-- Opening Marker --
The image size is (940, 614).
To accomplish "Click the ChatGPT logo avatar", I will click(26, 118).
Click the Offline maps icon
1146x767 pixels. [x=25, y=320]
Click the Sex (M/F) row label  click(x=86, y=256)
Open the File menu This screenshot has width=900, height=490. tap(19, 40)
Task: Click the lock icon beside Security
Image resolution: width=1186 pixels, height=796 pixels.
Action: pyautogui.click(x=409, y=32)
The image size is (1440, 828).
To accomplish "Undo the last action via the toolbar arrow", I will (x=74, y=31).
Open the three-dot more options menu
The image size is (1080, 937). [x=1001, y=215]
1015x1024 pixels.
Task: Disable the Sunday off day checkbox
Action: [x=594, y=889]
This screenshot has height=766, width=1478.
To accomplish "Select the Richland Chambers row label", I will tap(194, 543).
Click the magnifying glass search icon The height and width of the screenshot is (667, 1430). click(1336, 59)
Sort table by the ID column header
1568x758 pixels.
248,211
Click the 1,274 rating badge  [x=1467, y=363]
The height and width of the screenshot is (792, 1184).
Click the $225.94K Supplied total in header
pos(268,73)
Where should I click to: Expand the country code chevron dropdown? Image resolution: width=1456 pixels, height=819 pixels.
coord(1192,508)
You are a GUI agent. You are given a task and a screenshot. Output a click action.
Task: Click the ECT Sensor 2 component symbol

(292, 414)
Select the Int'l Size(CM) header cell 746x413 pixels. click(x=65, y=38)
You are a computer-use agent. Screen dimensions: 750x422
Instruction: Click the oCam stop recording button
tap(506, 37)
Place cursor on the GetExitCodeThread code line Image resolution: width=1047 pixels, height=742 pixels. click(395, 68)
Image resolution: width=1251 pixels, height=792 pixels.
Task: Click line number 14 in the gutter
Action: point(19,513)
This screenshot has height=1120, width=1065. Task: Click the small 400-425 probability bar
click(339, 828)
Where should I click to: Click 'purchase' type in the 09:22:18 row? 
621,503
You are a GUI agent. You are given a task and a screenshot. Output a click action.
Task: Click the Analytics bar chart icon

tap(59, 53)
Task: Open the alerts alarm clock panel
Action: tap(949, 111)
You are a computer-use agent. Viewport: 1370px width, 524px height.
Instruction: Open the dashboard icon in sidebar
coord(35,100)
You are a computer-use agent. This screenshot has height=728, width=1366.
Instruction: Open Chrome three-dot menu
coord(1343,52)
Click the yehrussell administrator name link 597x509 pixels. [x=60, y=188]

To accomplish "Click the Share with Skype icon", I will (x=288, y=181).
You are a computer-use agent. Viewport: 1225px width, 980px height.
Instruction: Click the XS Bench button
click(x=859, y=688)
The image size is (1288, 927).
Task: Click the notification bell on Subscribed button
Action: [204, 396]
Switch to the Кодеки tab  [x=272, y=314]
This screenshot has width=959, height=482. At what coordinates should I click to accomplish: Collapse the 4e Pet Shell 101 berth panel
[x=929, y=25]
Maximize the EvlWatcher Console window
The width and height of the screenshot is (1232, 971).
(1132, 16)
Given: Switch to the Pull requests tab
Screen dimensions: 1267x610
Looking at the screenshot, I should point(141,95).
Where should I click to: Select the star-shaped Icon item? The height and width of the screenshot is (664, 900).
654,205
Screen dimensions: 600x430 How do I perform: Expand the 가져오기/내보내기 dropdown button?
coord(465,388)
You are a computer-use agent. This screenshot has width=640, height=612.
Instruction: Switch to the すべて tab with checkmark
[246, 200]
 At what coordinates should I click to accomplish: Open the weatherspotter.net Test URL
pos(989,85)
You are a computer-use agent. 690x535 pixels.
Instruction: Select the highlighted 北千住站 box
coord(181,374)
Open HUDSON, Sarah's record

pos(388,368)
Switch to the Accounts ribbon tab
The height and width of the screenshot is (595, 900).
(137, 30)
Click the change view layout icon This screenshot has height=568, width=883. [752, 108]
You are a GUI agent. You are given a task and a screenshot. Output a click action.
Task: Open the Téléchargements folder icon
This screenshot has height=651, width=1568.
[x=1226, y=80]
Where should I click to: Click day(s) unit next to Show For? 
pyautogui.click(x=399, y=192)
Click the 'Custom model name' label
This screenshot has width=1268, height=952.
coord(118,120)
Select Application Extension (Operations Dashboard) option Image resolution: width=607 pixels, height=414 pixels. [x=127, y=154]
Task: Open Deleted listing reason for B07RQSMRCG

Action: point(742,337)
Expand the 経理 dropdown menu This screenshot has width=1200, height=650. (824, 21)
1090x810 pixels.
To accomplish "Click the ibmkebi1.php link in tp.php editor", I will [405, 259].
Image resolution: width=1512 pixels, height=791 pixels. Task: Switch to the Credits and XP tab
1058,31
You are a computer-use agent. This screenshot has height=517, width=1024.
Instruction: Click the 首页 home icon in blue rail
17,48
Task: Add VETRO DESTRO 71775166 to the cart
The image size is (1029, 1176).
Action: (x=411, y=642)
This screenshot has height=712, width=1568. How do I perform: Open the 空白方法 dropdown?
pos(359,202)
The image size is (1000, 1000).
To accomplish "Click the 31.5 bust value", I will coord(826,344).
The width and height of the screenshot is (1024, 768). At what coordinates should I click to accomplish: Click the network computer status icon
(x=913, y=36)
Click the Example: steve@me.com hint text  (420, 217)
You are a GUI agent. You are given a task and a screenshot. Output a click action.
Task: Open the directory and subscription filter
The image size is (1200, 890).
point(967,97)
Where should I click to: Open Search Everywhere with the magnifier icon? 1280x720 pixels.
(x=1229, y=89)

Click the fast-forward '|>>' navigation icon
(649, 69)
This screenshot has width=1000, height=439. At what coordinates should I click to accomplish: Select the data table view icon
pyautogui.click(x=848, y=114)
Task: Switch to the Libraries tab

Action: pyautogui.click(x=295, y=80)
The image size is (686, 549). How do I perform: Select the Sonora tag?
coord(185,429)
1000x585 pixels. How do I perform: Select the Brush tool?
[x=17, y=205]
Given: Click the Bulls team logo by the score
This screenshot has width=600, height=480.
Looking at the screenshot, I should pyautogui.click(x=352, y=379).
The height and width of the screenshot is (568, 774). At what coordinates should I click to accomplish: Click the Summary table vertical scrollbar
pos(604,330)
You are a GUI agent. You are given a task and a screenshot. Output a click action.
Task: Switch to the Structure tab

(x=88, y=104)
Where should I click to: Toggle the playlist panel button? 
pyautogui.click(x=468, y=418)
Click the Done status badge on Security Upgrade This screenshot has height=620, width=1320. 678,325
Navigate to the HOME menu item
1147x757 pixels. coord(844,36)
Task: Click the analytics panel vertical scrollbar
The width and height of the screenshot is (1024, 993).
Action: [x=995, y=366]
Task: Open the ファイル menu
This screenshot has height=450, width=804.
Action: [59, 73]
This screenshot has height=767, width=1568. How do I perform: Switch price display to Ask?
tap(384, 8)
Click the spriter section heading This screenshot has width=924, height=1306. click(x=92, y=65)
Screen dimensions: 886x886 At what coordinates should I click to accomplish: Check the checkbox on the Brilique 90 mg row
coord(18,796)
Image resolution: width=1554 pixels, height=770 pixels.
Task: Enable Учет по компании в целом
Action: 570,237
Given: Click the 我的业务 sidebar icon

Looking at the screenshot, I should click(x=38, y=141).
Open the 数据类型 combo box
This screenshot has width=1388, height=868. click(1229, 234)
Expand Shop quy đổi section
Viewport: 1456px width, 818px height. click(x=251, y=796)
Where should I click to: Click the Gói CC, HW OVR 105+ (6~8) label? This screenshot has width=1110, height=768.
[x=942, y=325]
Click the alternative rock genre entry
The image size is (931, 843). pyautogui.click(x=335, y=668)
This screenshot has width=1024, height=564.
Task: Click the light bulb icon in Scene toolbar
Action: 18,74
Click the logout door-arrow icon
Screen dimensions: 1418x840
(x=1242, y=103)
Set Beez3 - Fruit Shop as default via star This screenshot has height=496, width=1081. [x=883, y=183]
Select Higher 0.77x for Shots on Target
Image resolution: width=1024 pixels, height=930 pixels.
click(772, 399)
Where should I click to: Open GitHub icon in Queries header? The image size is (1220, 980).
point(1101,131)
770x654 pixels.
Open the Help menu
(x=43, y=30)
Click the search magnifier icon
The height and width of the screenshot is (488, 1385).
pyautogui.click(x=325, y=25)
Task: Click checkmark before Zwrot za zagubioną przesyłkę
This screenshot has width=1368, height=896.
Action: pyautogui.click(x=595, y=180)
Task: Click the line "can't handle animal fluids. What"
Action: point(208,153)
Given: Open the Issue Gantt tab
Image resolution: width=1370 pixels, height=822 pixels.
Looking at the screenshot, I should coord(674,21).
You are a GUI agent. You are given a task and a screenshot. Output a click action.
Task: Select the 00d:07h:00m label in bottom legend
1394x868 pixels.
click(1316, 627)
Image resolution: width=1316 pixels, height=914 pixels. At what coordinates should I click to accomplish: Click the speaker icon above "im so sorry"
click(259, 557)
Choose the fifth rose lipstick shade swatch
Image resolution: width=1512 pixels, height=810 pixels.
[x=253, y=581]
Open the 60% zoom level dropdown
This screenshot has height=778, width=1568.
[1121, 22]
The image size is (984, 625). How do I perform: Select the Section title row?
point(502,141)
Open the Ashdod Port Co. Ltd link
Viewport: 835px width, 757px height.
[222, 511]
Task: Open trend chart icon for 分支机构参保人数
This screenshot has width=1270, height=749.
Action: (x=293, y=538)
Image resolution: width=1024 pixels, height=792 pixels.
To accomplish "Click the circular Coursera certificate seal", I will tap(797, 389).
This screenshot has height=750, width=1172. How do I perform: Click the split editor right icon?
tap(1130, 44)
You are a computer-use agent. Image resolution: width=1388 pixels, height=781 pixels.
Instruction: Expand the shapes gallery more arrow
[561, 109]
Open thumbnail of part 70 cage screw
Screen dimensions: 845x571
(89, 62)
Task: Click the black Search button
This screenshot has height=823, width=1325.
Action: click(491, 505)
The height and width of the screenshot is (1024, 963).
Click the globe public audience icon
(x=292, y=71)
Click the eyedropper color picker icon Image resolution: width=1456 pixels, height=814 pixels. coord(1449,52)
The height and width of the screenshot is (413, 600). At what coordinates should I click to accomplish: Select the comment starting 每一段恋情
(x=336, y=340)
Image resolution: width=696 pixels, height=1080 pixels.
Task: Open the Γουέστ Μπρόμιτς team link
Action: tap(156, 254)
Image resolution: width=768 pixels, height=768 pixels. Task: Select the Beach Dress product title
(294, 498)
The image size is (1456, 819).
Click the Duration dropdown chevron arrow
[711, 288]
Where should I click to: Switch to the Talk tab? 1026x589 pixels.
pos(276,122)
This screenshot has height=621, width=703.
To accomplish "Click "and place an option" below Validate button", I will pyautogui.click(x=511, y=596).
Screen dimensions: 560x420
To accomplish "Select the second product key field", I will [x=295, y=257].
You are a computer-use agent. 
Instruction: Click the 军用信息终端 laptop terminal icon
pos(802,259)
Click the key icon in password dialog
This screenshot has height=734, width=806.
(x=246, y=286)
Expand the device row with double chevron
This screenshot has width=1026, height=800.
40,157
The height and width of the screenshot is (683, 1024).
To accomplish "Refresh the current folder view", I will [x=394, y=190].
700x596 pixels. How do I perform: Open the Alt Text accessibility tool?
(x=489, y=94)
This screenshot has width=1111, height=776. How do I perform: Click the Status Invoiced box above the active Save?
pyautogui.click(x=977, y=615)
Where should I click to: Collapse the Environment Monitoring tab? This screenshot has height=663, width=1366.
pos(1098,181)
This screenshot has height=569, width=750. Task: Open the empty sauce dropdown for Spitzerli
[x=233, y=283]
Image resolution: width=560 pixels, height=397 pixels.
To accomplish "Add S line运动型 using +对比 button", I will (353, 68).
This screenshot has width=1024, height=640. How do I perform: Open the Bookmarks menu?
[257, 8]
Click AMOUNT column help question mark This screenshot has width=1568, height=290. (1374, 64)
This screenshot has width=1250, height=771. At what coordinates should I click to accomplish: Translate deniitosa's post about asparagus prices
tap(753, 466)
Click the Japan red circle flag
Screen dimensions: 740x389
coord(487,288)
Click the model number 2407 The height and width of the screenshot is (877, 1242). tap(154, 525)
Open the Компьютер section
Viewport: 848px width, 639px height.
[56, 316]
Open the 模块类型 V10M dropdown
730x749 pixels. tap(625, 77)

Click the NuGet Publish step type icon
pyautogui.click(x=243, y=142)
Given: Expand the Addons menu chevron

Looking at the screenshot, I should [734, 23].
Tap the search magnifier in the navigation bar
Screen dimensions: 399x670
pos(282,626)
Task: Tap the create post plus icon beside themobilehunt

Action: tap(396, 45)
-- Closing Marker --
* TASK STATEMENT
As the answer, set down only the lines from the data above between the one holding "This screenshot has height=750, width=1172." and the one holding "Open thumbnail of part 70 cage screw", inclusive, exactly as they read.

* SOLUTION
This screenshot has height=750, width=1172. How do I perform: Click the split editor right icon?
tap(1130, 44)
You are a computer-use agent. Image resolution: width=1388 pixels, height=781 pixels.
Instruction: Expand the shapes gallery more arrow
[561, 109]
Open thumbnail of part 70 cage screw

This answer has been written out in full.